Problem to work on: Copy each of the rows below word for word, and leave the pictures out of your copy.

Records provided:

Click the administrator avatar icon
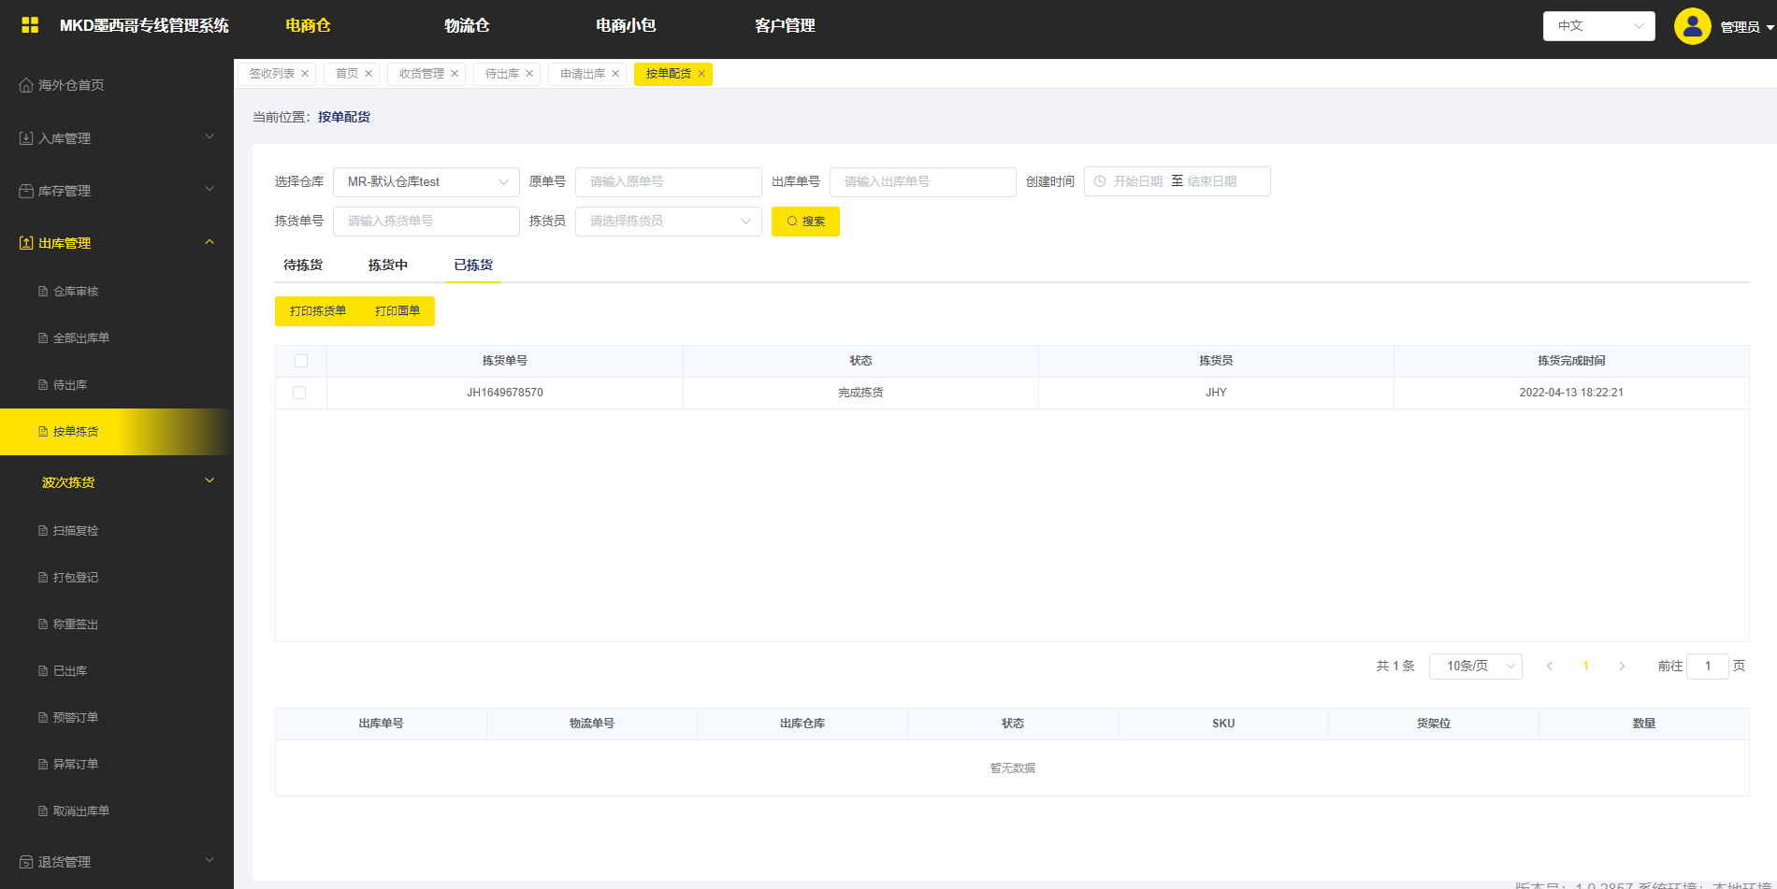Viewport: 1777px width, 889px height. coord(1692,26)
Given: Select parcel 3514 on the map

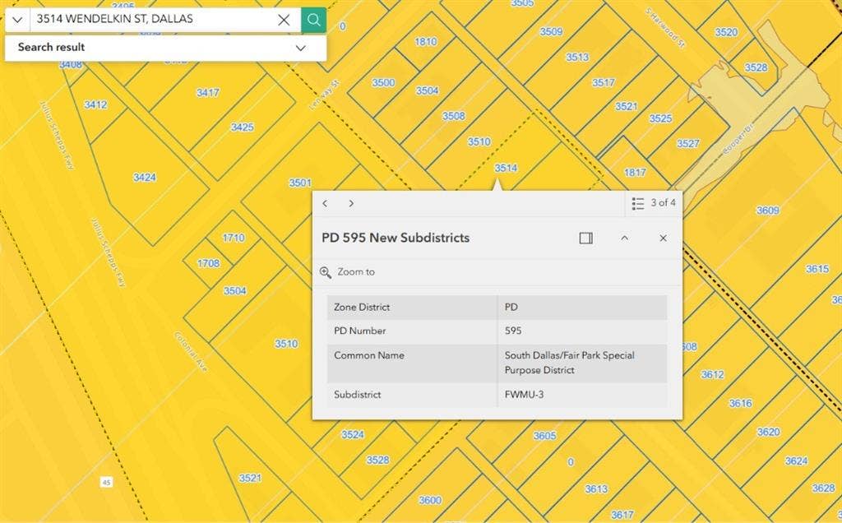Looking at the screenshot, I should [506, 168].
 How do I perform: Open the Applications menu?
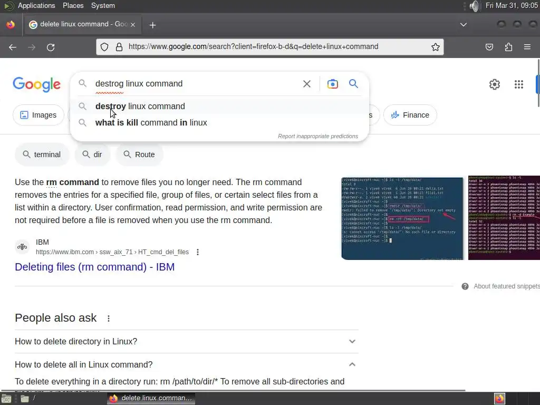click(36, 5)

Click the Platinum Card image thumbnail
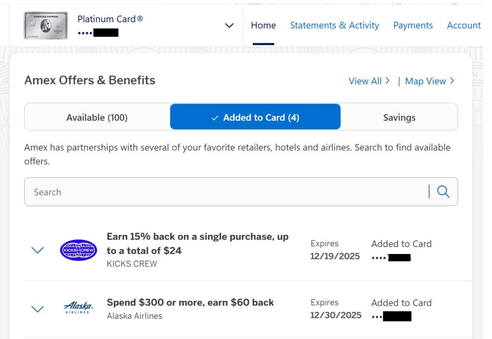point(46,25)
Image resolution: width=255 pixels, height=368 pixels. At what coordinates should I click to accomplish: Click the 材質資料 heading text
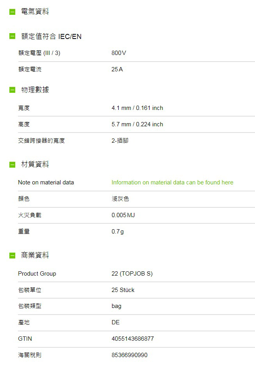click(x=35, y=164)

Answer to this problem:
Click the administrator avatar icon
Viewport: 1777px width, 889px height. coord(1692,26)
Given: Select parcel 3514 on the map

Looking at the screenshot, I should [506, 168].
 How do I perform: Open the Applications menu?
click(36, 5)

Click the Platinum Card image thumbnail
point(46,25)
Image resolution: width=255 pixels, height=368 pixels. At what coordinates should I click to accomplish: Click the 材質資料 heading text
click(x=35, y=164)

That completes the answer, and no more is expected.